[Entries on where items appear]
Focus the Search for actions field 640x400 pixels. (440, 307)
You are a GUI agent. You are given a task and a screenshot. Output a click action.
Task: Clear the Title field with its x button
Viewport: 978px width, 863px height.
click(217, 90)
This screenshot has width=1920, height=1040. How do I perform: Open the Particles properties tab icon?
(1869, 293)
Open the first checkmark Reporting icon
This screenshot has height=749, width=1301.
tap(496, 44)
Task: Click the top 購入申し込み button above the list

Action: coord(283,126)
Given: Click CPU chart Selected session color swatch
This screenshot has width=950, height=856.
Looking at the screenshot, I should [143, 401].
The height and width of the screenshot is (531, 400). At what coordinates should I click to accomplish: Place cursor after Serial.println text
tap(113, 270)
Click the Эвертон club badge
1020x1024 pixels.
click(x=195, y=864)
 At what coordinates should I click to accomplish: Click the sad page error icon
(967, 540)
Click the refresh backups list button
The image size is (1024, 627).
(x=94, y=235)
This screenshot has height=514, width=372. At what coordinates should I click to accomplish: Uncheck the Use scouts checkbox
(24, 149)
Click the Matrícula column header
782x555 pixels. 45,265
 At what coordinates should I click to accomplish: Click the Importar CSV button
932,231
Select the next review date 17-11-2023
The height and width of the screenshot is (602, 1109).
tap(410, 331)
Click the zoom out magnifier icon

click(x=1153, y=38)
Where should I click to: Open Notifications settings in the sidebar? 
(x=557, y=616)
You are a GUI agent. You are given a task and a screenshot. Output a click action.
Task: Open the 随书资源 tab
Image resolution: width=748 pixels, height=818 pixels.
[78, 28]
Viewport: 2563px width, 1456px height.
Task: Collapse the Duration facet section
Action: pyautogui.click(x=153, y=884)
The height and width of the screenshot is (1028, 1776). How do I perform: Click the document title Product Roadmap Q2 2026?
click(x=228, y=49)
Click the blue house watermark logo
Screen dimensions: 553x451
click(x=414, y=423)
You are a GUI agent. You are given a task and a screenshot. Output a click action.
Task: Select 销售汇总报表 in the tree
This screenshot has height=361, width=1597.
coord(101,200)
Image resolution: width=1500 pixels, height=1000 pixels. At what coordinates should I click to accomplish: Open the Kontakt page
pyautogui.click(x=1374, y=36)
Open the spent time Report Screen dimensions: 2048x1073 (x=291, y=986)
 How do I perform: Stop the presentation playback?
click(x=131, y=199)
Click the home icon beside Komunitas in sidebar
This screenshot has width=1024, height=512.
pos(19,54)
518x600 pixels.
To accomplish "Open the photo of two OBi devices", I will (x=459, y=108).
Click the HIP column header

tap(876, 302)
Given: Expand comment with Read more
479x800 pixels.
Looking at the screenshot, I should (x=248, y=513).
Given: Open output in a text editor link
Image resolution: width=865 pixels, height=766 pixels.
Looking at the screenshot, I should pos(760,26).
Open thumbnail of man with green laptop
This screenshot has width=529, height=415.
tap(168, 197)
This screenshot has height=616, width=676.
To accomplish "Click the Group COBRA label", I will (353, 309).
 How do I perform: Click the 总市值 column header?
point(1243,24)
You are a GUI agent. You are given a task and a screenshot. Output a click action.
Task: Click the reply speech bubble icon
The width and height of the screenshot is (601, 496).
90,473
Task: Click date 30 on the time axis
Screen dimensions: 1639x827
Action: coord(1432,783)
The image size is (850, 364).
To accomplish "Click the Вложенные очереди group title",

Your task ->
Print the lines above exactly as they appear.

Full solution ->
Focus the Search for actions field 640x400 pixels. (440, 307)
You are a GUI agent. You are given a task and a screenshot. Output a click action.
Task: Clear the Title field with its x button
Viewport: 978px width, 863px height.
click(217, 90)
This screenshot has width=1920, height=1040. How do I perform: Open the Particles properties tab icon?
(1869, 293)
Open the first checkmark Reporting icon
This screenshot has height=749, width=1301.
tap(496, 44)
Task: Click the top 購入申し込み button above the list

Action: coord(283,126)
Given: Click CPU chart Selected session color swatch
This screenshot has width=950, height=856.
Looking at the screenshot, I should [143, 401].
The height and width of the screenshot is (531, 400). At what coordinates should I click to accomplish: Place cursor after Serial.println text
tap(113, 270)
Click the Эвертон club badge
1020x1024 pixels.
click(x=195, y=864)
 At what coordinates should I click to accomplish: Click the sad page error icon
(967, 540)
Click the refresh backups list button
The image size is (1024, 627).
(x=94, y=235)
This screenshot has height=514, width=372. At what coordinates should I click to accomplish: Uncheck the Use scouts checkbox
(24, 149)
Click the Matrícula column header
782x555 pixels. 45,265
 At what coordinates should I click to accomplish: Click the Importar CSV button
932,231
Select the next review date 17-11-2023
The height and width of the screenshot is (602, 1109).
tap(410, 331)
Click the zoom out magnifier icon

click(x=1153, y=38)
Where should I click to: Open Notifications settings in the sidebar? 
(x=557, y=616)
You are a GUI agent. You are given a task and a screenshot. Output a click action.
Task: Open the 随书资源 tab
Image resolution: width=748 pixels, height=818 pixels.
[78, 28]
Viewport: 2563px width, 1456px height.
Task: Collapse the Duration facet section
Action: pyautogui.click(x=153, y=884)
The height and width of the screenshot is (1028, 1776). How do I perform: Click the document title Product Roadmap Q2 2026?
click(x=228, y=49)
Click the blue house watermark logo
Screen dimensions: 553x451
click(x=414, y=423)
You are a GUI agent. You are given a task and a screenshot. Output a click action.
Task: Select 销售汇总报表 in the tree
This screenshot has height=361, width=1597.
coord(101,200)
Image resolution: width=1500 pixels, height=1000 pixels. At what coordinates should I click to accomplish: Open the Kontakt page
pyautogui.click(x=1374, y=36)
Open the spent time Report Screen dimensions: 2048x1073 (x=291, y=986)
 How do I perform: Stop the presentation playback?
click(x=131, y=199)
Click the home icon beside Komunitas in sidebar
This screenshot has width=1024, height=512.
pos(19,54)
518x600 pixels.
To accomplish "Open the photo of two OBi devices", I will (x=459, y=108).
Click the HIP column header

tap(876, 302)
Given: Expand comment with Read more
479x800 pixels.
Looking at the screenshot, I should (x=248, y=513).
Given: Open output in a text editor link
Image resolution: width=865 pixels, height=766 pixels.
Looking at the screenshot, I should pos(760,26).
Open thumbnail of man with green laptop
This screenshot has width=529, height=415.
tap(168, 197)
This screenshot has height=616, width=676.
To accomplish "Click the Group COBRA label", I will (353, 309).
 How do I perform: Click the 总市值 column header?
point(1243,24)
You are a GUI agent. You are given a task and a screenshot. Output a click action.
Task: Click the reply speech bubble icon
The width and height of the screenshot is (601, 496).
90,473
Task: Click date 30 on the time axis
Screen dimensions: 1639x827
Action: coord(1432,783)
The image size is (850, 364).
To accomplish "Click the Вложенные очереди group title",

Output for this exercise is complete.